- Born: 11 April 1937 (age 89) Los Angeles, California, U.S.

Education
- Education: Marquette University; Indiana University

Philosophical work
- Era: 20th and 21st century
- Region: Western philosophy
- Institutions: University of Kentucky
- Main interests: Medieval logic; history of logic; Renaissance humanism
- Notable works: Paul of Venice: A Bibliographical Guide; Paulus Venetus Logica Parva

= Alan Perreiah =

American philosopher and historian

Alan Perreiah (born 11 April 1937) is an American philosopher and historian of philosophy, with a special interest in the development of logic in Western Europe from the fifth to the fifteenth centuries. He is known for his research on the 15th-century Italian philosopher Paul of Venice. He is Professor Emeritus of Philosophy at the University of Kentucky.

==Early life and education==
Perreiah was born in Los Angeles, California. He received an MA in philosophy from Marquette University in 1961. He received his PhD from Indiana University in 1967. His dissertation was titled Is There a Doctrine of Supposition in the Logica Magna?

==Career==
Perreiah was a professor in the Department of Philosophy at the University of Kentucky, where he later served as Director of Undergraduate Studies. He is Professor Emeritus of Philosophy at the university.

During his academic career, Perreiah held several research fellowships. He was a member of the School of Historical Studies at the Institute for Advanced Study in Princeton from September 1973 to May 1974. From 1980 to 1981, he was an NEH Fellow at Villa I Tatti, the Harvard University Center for Italian Renaissance Studies in Florence, Italy. His project there concerned the life and writings of the Italian philosopher Paul of Venice. In 1994, he was a Mellon Fellow at the Vatican Film Library, where he conducted research on Paolo Veneto's Logica parva.

==Scholarship==
Perreiah's research has focused on the development of logic in Western Europe from the fifth to the fifteenth centuries. He has emphasized logical form, truth theory, and holism in the interpretation of medieval logic, and has examined the transition between late Scholasticism and early Humanism.
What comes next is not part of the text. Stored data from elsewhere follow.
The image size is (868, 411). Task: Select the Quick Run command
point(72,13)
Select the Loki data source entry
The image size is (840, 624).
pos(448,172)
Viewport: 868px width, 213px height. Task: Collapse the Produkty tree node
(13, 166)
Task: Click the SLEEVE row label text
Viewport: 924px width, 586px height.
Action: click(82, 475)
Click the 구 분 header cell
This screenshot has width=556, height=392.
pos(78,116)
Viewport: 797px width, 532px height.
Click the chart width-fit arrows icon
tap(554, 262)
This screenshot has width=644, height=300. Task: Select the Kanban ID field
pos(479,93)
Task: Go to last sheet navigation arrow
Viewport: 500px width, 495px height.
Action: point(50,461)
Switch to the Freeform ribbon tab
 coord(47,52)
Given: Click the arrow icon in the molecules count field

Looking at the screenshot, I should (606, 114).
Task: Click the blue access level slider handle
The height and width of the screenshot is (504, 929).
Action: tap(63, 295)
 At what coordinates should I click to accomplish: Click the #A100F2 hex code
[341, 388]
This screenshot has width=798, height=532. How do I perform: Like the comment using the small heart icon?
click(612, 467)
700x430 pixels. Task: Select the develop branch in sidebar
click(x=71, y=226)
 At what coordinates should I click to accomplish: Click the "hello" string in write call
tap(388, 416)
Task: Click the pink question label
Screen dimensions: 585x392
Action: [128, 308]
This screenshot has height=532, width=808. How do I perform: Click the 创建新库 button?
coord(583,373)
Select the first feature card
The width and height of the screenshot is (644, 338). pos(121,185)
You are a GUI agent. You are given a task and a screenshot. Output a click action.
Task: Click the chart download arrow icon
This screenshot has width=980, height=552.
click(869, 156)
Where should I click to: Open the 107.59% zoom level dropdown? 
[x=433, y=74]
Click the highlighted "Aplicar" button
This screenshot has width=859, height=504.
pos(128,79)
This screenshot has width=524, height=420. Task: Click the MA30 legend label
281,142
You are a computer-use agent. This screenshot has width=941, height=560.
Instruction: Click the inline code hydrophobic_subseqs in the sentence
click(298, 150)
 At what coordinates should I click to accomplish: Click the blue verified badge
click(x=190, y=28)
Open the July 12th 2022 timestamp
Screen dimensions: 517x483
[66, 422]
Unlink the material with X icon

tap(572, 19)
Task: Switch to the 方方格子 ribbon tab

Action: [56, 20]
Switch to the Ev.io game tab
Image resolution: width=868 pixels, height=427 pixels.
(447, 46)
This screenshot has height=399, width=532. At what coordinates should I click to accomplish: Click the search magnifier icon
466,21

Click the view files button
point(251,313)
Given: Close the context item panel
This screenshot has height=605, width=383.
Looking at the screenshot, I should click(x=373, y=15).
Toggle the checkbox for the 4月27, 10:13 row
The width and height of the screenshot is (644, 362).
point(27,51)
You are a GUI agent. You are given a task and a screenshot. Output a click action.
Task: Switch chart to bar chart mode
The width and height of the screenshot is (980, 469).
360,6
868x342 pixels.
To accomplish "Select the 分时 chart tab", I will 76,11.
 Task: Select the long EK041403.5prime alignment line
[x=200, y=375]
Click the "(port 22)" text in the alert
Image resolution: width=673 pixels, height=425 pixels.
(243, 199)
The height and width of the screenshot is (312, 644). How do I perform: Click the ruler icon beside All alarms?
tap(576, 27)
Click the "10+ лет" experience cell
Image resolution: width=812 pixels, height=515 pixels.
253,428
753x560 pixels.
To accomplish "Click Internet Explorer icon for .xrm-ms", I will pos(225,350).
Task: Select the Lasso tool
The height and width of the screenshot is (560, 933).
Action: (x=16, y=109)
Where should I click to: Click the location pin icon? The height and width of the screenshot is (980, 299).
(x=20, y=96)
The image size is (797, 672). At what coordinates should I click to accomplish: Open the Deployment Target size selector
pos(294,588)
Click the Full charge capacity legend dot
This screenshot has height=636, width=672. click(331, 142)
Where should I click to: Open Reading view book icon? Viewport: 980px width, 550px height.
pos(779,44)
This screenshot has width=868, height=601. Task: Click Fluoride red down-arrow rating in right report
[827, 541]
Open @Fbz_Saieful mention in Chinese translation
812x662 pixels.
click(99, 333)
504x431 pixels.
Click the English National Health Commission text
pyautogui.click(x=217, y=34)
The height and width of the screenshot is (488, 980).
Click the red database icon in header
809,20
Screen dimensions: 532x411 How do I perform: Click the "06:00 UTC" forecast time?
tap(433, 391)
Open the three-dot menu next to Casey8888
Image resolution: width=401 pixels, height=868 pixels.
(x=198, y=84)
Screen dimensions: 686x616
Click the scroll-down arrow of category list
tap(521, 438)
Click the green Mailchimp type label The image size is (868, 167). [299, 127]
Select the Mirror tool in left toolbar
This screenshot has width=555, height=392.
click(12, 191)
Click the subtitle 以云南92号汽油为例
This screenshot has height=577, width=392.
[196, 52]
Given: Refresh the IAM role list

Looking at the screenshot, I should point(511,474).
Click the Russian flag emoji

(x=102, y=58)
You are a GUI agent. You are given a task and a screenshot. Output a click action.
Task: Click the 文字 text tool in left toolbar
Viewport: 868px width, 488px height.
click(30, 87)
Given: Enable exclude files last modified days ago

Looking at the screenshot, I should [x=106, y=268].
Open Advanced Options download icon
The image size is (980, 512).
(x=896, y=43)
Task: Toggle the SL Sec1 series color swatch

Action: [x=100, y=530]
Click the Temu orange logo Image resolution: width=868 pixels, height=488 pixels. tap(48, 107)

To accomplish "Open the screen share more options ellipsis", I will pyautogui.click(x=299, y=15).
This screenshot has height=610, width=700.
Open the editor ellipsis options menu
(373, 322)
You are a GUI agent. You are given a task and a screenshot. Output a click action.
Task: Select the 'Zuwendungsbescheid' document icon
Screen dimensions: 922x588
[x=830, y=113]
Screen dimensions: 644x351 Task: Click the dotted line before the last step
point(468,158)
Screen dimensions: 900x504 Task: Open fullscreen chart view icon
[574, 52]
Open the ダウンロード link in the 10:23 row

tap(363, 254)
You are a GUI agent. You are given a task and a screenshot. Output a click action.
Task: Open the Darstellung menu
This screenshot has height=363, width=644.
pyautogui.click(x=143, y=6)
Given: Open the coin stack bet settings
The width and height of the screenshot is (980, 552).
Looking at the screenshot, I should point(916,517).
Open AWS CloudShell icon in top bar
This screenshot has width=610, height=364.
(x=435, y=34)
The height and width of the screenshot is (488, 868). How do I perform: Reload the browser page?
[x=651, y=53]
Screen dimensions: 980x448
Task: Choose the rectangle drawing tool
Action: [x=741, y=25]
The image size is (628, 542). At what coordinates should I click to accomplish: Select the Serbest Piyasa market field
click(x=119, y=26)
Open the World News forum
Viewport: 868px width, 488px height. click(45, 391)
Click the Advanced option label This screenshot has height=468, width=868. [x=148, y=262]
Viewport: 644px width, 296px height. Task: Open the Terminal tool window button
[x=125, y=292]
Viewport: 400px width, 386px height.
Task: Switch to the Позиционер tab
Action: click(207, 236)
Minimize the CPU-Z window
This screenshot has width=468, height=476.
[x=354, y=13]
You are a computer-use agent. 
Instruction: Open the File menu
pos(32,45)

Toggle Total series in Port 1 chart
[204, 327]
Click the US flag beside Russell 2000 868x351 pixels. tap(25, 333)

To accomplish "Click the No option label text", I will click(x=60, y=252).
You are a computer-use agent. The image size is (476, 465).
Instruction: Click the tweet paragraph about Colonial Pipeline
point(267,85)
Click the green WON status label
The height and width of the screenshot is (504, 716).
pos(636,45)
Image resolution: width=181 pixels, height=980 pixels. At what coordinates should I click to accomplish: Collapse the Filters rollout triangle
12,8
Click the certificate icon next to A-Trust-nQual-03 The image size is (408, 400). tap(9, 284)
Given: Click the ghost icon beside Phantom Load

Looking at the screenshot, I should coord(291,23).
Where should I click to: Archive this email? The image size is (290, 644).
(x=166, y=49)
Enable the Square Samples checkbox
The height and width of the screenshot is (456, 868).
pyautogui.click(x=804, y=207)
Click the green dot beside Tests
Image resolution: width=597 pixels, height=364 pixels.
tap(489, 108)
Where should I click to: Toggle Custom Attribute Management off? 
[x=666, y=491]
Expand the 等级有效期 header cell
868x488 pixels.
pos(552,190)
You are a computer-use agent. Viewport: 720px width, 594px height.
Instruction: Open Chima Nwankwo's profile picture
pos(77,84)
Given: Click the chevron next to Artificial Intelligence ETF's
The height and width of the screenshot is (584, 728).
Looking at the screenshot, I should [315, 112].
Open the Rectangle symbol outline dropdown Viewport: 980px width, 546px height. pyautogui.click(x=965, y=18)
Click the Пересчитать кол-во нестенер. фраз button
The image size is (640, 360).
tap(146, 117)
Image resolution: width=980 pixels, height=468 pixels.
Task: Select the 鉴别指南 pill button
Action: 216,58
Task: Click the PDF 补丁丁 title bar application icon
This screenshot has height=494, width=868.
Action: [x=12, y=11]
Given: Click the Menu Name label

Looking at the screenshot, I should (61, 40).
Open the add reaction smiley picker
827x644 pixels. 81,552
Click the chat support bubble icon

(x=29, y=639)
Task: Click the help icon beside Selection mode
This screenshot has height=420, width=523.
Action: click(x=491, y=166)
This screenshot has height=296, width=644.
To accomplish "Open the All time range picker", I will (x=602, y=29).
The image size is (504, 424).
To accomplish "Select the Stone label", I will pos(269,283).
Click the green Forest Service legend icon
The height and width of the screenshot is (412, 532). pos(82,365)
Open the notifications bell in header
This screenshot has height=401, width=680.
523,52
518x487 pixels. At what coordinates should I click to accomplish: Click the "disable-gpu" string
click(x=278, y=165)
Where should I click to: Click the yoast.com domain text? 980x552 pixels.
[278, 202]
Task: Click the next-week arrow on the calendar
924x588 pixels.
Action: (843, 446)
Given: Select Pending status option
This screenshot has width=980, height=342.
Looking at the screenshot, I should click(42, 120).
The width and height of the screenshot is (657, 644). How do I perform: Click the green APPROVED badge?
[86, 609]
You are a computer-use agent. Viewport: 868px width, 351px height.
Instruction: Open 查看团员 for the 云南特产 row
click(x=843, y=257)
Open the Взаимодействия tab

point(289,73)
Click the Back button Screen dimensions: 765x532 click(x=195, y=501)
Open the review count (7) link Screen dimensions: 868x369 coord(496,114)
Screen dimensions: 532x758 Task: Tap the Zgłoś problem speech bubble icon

He has published extensively on Paul of Venice and medieval logic and semantics.

Perreiah's scholarship on Paul of Venice dates to at least 1967, when he published “A Biographical Introduction to Paul of Venice” in Augustiniana and completed his doctoral dissertation on the philosopher's Logica Magna. He later published Paul of Venice: A Bibliographical Guide (1986), which included a census of manuscripts, and edited Paulus Venetus: Logica Parva (2002), the first critical edition from the manuscripts with introduction and commentary.

==Personal life==
Perreiah was married to the artist Grace Perreiah from 1958 until her death in 2026.

==Books==

- Paul of Venice: Logica Magna, "Treatise on Suppositions," an edition, translation and introduction to the Tractatus de suppositionibus. New York: Franciscan Institute Publications, 1971.
- Paulus Venetus: Logica Parva, an English translation of the 1472 Edition with introductory essays and notes. Munich: Philosophia Verlag and the Catholic University of America Press, 1984.
- Paul of Venice: A Bibliographical Guide, including a census of the manuscripts. Bowling Green, Ohio: Philosophy Documentation Center, 1986.
- Paulus Venetus Logica Parva: First Critical Edition from the Manuscripts with Introduction and Commentary. Leiden; Boston: Brill, 2002.
- Renaissance Truths: Humanism, Scholasticism and the Search for the Perfect Language. Farnham: Ashgate, 2014.